→ **Exercise**
Wherever an image appears in the records, exclude it, and reproduce everything else exactly.

** Source records follows **

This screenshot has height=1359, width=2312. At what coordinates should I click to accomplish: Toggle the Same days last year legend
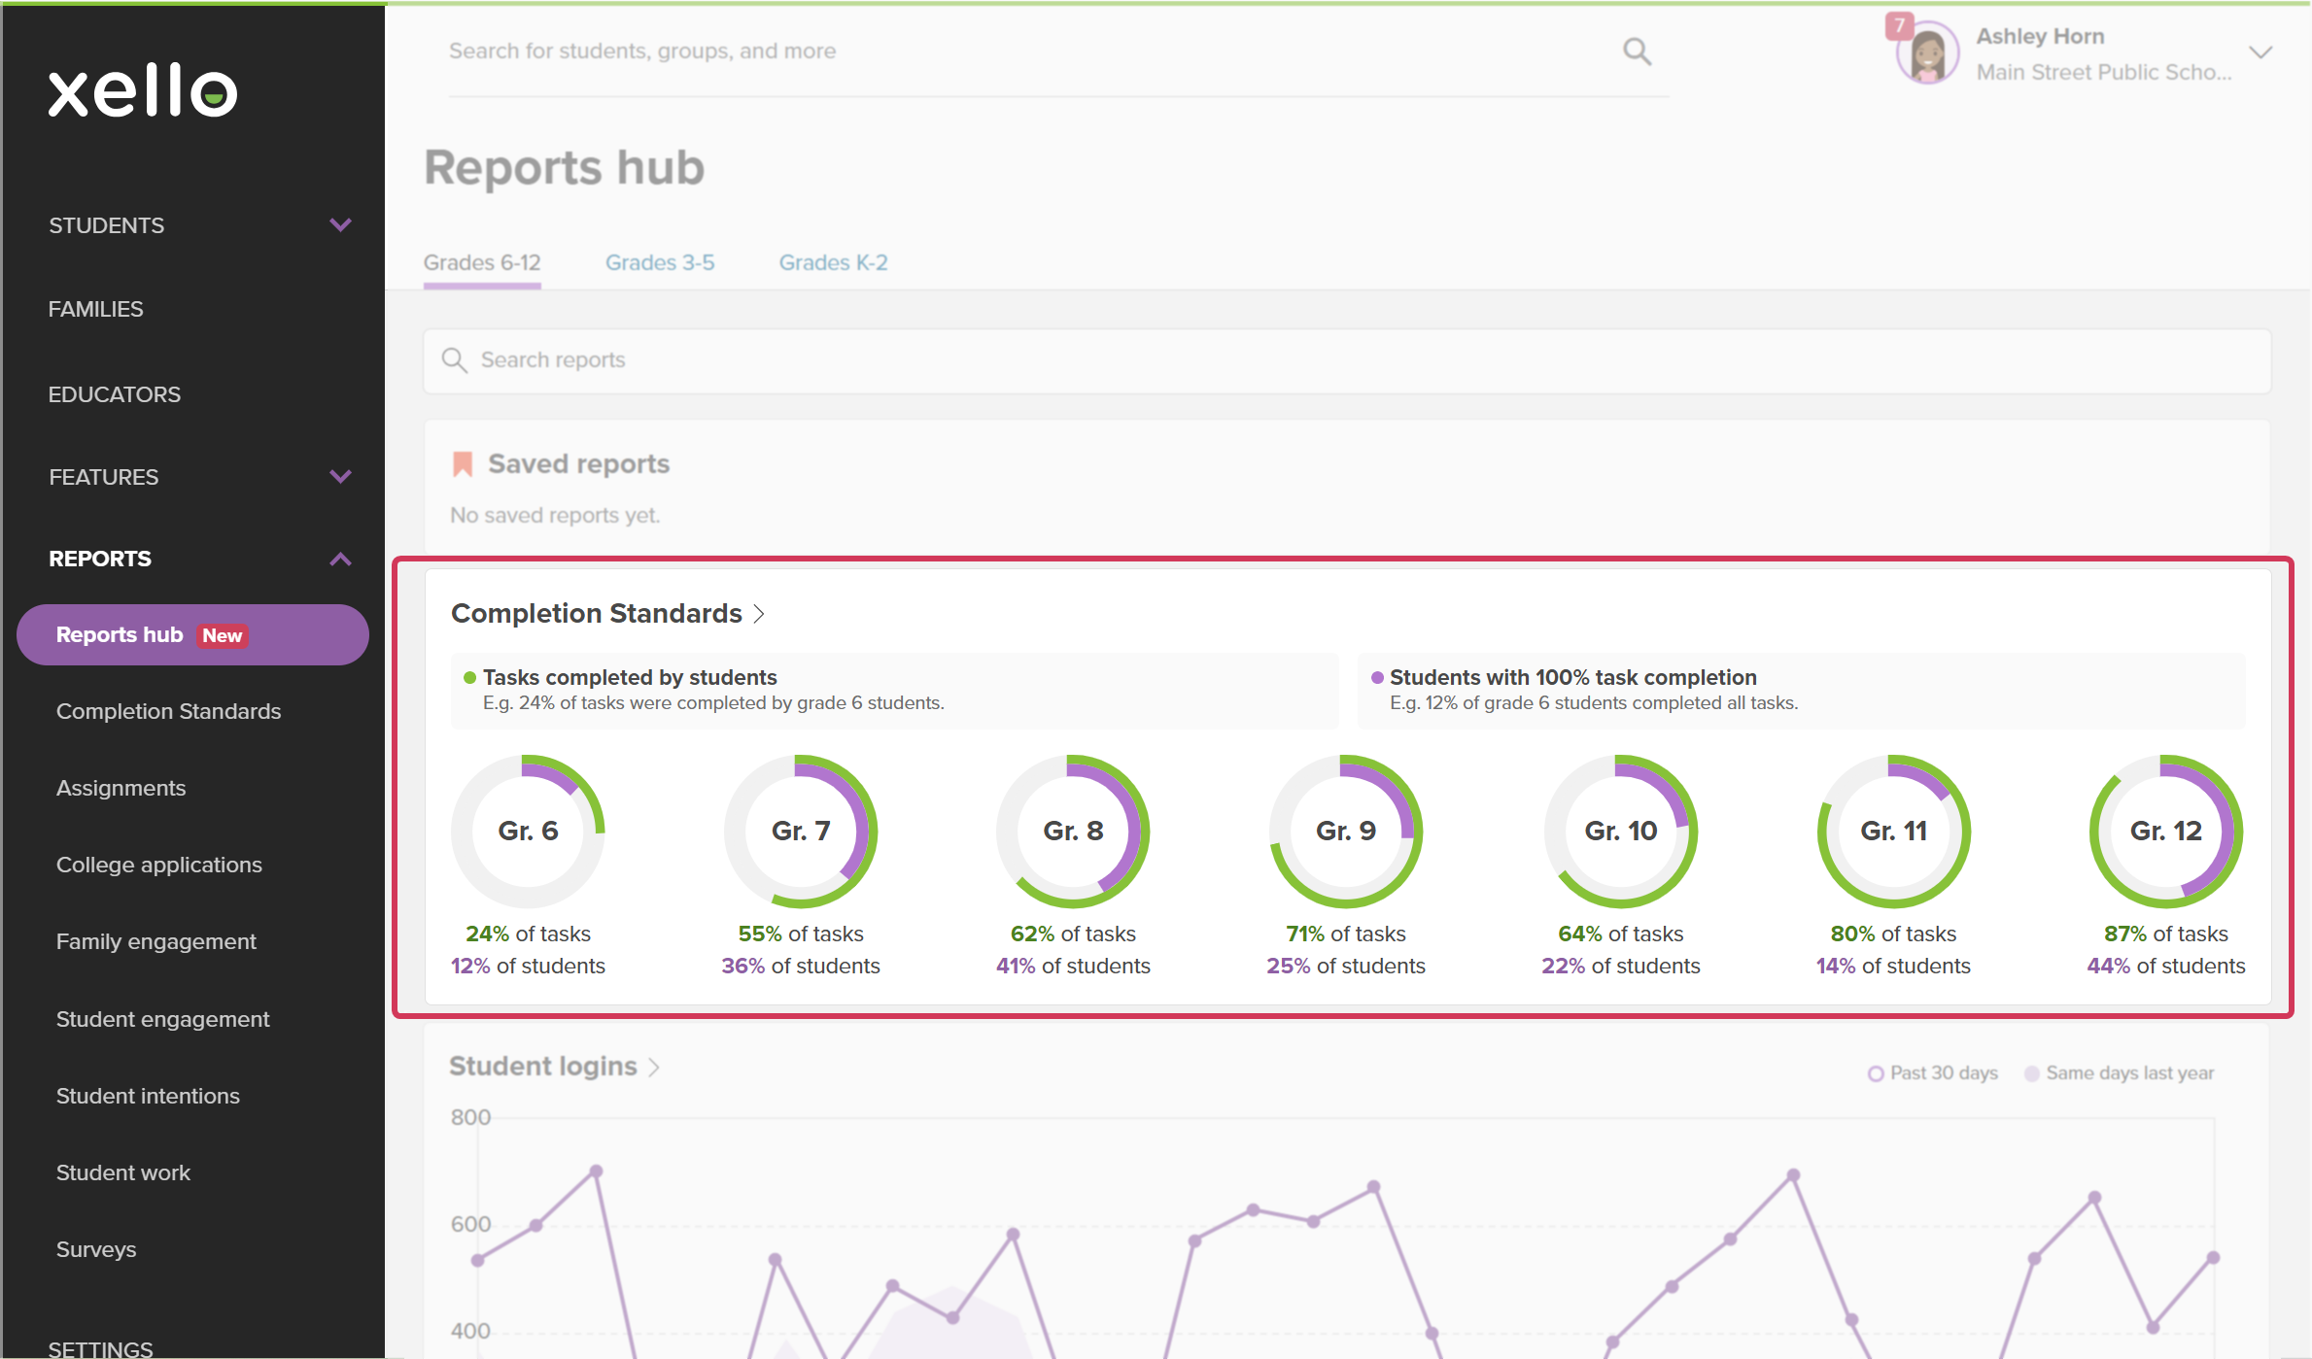pos(2119,1073)
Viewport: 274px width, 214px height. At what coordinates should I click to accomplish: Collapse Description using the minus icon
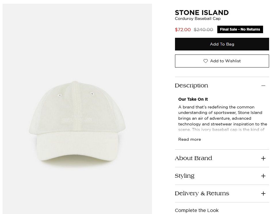pyautogui.click(x=263, y=86)
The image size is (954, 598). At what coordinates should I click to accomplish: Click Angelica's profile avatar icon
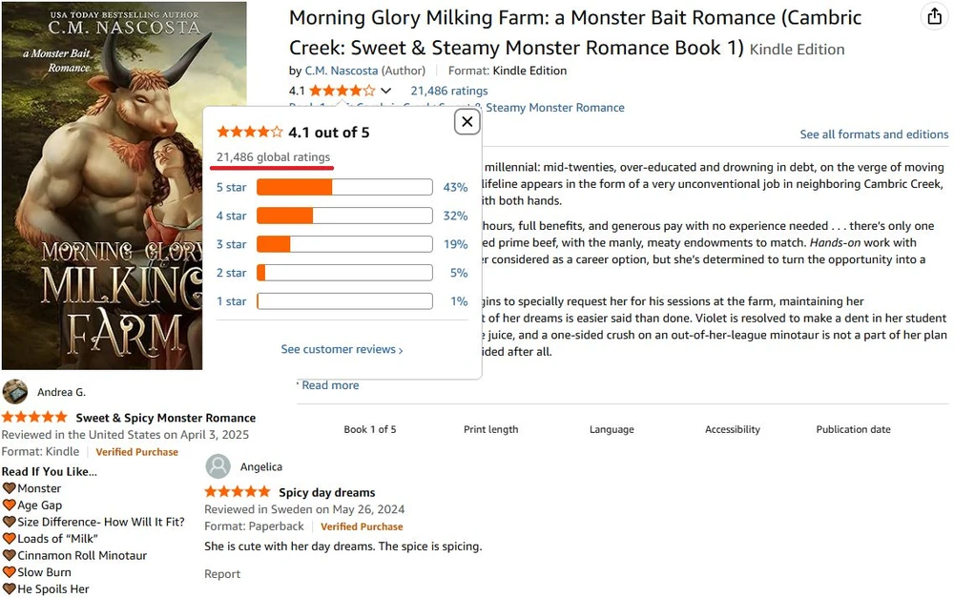tap(218, 466)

** End of Source records **

→ **Response area**
This screenshot has height=1359, width=2312. At what coordinates should I click to accomplish: Toggle the Same days last year legend
pos(2119,1073)
Viewport: 274px width, 214px height. At what coordinates should I click to accomplish: Collapse Description using the minus icon
pyautogui.click(x=263, y=86)
The image size is (954, 598). At what coordinates should I click to accomplish: Click Angelica's profile avatar icon
tap(218, 466)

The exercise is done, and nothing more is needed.